Dengan luas 5.780,06 kilometer persegi, wilayah Provinsi Bali membentang sepanjang 153 kilometer dan selebar 112 kilometer dengan panjang garis pantai sekitar 633,35 kilometer.
Selain terdiri dari Pulau Bali, wilayah Bali juga terdiri dari pulau-pulau kecil di sekitarnya, yaitu Pulau Nusa Penida, Pulau Nusa Lembongan, Pulau Nusa Ceningan, dan Pulau Serangan.
Kabupaten Buleleng merupakan wilayah dengan luas terbesar, yaitu 1.364,73 kilometer persegi (23,61 persen), sedangkan Kota Denpasar merupakan wilayah dengan luas terkecil, yaitu 127,78 kilometer persegi (2,21 persen).
Bali dikelilingi perairan yang menjadi batas wilayah provinsi, yaitu di sebelah utara Laut Bali, di sebelah selatan Samudera Hindia, di sebelah barat Selat Bali, dan di sebelah timur Selat Lombok.
Bali termasuk salah satu mata rantai penggunungan vulkanis yang menghubungkan daratan Asia Tenggara dengan Australia.
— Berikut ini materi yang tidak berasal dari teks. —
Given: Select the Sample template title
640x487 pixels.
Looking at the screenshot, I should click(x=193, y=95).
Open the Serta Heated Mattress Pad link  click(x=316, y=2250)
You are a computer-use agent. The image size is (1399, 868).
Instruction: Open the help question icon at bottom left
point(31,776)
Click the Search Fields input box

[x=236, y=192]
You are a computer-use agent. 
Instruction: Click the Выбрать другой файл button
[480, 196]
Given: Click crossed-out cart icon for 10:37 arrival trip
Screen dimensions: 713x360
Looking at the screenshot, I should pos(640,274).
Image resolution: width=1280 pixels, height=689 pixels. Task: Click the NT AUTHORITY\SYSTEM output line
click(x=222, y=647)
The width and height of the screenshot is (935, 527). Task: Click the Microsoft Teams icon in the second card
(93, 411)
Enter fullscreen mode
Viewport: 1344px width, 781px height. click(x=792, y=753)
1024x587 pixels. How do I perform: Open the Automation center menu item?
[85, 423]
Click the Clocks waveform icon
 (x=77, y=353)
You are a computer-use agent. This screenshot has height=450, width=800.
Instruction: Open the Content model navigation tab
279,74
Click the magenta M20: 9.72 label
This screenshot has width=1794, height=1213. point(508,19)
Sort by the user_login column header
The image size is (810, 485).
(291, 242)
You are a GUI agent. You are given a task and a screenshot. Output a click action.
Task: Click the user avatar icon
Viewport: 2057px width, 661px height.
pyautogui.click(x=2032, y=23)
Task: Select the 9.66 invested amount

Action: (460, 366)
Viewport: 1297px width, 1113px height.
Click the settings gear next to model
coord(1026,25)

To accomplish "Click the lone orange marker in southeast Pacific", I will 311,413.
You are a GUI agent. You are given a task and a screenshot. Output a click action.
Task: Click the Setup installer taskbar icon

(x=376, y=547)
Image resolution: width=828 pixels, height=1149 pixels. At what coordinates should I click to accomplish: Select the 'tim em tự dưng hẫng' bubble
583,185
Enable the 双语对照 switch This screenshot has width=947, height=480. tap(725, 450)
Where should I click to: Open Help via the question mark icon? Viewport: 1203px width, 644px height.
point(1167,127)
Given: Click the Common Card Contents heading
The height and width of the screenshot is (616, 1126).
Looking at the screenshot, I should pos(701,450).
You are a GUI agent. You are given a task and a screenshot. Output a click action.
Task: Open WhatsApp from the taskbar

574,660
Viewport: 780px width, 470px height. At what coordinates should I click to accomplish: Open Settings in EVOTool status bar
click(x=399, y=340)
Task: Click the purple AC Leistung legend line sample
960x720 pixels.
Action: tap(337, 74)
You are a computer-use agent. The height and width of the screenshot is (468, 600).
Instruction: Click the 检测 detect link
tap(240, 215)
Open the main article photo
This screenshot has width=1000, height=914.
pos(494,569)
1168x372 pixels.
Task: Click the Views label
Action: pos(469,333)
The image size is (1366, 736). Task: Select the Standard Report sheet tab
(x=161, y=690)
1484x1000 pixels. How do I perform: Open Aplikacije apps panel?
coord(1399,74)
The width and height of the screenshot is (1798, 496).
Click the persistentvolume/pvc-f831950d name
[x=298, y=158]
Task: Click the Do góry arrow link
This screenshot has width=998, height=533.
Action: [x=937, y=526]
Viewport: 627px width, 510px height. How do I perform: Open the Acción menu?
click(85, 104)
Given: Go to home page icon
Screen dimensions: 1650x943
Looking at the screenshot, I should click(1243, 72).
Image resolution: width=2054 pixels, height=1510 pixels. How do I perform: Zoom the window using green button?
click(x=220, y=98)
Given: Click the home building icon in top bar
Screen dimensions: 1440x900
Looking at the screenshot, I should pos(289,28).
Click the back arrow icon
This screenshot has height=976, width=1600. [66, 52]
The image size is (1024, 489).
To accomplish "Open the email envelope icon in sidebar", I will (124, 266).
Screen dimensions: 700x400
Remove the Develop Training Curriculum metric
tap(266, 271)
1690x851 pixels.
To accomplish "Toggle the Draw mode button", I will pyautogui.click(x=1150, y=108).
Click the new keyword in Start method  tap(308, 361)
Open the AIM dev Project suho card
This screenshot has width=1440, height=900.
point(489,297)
Gunung-gunung berapi yang berjajar melengkung dari barat ke ke timur membelah Pulau Bali.
Gunung berapi di Pulau Bali adalah Gunung Batur dan Gunung Agung. Titik tertinggi di Bali adalah Gunung Agung setinggi 3.148 m dan terakhir meletus pada tahun 2019 lalu. Sedangkan Gunung Batur letusannya pernah menghasilkan bencana besar di bumi sekitar 30.000 tahun yang lalu.
Adanya pegunungan tersebut menyebabkan Provinsi Bali terbagi menjadi dua bagian yang tidak sama. Bagian pertama, adalah Bali Utara yang memiliki dataran rendah yang sempit dan kurang landai Sementara bagian kedua, adalah Bali Selatan, yang memiliki dataran rendah yang luas dan landai .
Provinsi Bali memiliki empat danau sebagai sumber air utama, yaitu Danau Beratan, Danau Buyan, Danau Tamblingan, dan Danau Batur.
KOMPAS/P RADITYA MAHENDRA YASA
Kemegahan Gunung Agung terlihat dari Desa Rendang, Kecamatan Rendang, Kabupaten Karangasem, Bali, MInggu (24/9/2017).
Pemerintahan
Sejak berdiri tahun 1950, Provinsi Bali telah dipimpin oleh 11 pemimpin baik Gubernur maupun penjabat Gubernur. Anak Agung Bagus Sutedja adalah Kepala Daerah Bali yang pernah dua kali memimpin Bali. Sutedja ditunjuk oleh Presiden Soekarno pada tahun 1958 saat Bali menjadi provinsi. Sutedja adalah putra dari raja terakhir Jembrana, Anak Agung Bagus Negara.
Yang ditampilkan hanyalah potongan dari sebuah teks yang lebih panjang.